Der größte Unterschied ist nach Ansicht der Pfarrerin vor allem die Altersstruktur. Bei den Partnern gäbe es viele Familien mit Kindern; schaut Spieker im Gottesdienst über die Köpfe ihrer Gemeinde, sieht sie vor allem graue Schöpfe.
„In Waarder und Nieuwerbrug gibt es jetzt auch keinen Vollzeitpfarrer mehr. Das übernehmen stundenweise Studenten, die das Grundstudium abgeschlossen haben. Das funktioniert aber nur, weil die Gemeinde so aktiv ist und alle wichtigen Aufgaben von ihr erledigt werden“, beschreibt Spieker das kirchliche Leben der Partner. „Es gibt dort ähnliche Probleme, aber andere Lösungen.“
Die werden sicher auch Thema an diesem Wochenende sein, für das sich die Oranienbaumer ein volles Programm ausgedacht haben. Der Besuch von Panorama, Stadtkirche und Lutherhaus steht am Sonnabend an. Pünktlich zum Festumzug beim Orangenfest müssen Oranienbaumer und Holländer wieder zurück sein. 14.30 Uhr laufen sie mit durch die Straßen der Stadt und lassen den Tag mit einem Grillfest im Pfarrgarten ausklingen. Der Sonntag hält als Besonderheit einen ökumenischen Gottesdienst um 10 Uhr im Festzelt auf dem Markt bereit.
„Das ist ungewöhnlich, aber wir wollen es ausprobieren, uns öffnen und den einen oder anderen begrüßen, der sonst nicht den Weg in die Kirche findet“, so die Pfarrerin. Kirchenpräsident Joachim Liebig wird die Predigt halten, Lesung und Segen sprechen Propst Matthias Hamann und der Pfarrer aus Holland. Bärbel Spieker, die Niederländisch gut versteht und ein wenig spricht, hat Lieder aus den Gesangbüchern beider Länder herausgesucht.

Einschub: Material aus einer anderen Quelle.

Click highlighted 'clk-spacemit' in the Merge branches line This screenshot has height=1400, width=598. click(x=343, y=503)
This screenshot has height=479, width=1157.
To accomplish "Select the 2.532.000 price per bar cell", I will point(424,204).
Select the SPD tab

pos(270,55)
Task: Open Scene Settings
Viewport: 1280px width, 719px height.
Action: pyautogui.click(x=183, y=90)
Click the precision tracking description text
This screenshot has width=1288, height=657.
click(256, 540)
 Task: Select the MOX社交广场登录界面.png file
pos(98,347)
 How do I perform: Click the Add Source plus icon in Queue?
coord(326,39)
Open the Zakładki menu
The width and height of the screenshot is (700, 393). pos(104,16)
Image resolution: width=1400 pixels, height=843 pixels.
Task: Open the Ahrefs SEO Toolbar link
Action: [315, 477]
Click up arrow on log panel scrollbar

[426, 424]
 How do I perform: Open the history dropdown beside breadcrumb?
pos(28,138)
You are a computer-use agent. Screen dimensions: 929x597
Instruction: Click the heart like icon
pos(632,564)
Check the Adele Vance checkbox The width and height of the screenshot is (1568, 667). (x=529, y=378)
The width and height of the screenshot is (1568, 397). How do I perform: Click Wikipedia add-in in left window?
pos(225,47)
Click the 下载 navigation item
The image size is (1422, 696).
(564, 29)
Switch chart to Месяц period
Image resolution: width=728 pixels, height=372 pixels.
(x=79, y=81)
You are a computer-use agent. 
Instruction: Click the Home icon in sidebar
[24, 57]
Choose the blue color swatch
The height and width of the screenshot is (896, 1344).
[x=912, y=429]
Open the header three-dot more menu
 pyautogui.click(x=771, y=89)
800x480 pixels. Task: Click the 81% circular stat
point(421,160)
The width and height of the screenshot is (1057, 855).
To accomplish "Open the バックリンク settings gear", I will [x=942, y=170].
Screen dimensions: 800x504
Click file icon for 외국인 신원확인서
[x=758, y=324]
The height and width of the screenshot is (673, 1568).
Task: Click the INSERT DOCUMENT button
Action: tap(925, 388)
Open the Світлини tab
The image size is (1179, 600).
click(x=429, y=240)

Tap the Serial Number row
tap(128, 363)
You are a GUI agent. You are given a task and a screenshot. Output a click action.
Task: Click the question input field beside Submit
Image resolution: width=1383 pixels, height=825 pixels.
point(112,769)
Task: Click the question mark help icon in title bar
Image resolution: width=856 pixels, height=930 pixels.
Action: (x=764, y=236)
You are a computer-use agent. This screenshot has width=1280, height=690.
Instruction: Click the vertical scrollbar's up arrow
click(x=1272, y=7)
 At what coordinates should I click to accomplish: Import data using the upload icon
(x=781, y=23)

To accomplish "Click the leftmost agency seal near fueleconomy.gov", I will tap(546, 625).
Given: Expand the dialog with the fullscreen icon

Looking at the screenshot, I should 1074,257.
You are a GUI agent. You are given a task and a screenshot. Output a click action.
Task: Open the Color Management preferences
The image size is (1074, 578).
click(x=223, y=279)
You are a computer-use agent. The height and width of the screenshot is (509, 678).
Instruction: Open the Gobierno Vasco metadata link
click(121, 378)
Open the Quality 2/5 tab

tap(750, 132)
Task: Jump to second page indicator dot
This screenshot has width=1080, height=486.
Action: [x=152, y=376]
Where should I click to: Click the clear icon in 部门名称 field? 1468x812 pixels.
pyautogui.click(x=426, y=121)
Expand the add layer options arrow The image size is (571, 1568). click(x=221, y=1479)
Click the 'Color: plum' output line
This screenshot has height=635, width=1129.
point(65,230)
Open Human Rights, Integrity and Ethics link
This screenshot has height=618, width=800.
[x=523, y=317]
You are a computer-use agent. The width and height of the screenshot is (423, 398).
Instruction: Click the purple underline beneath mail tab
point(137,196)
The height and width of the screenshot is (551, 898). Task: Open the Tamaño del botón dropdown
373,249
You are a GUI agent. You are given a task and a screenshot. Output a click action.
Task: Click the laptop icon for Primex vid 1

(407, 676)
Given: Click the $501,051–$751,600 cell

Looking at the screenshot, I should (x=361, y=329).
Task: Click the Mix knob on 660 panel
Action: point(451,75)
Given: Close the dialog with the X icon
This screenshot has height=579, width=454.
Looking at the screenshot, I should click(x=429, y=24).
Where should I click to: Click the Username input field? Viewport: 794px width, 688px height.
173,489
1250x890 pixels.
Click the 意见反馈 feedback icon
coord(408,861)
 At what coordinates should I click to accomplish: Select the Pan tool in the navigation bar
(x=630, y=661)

„Man kann in beiden Sprachen singen“, sagt sie und natürlich werde die Predigt auch simultan übersetzt. Es spielt der Posaunenchor und der wird mit großer Besetzung mühelos die Karussellmusik übertönen. Fast nahtlos geht der Gottesdienst dann in den Frühschoppen über, auch ein Novum, das die Pfarrerin so noch nicht erlebt hat. Die holländischen Gäste wollen dann allerdings schon auf der Autobahn sein und gen Heimat rollen. (mz)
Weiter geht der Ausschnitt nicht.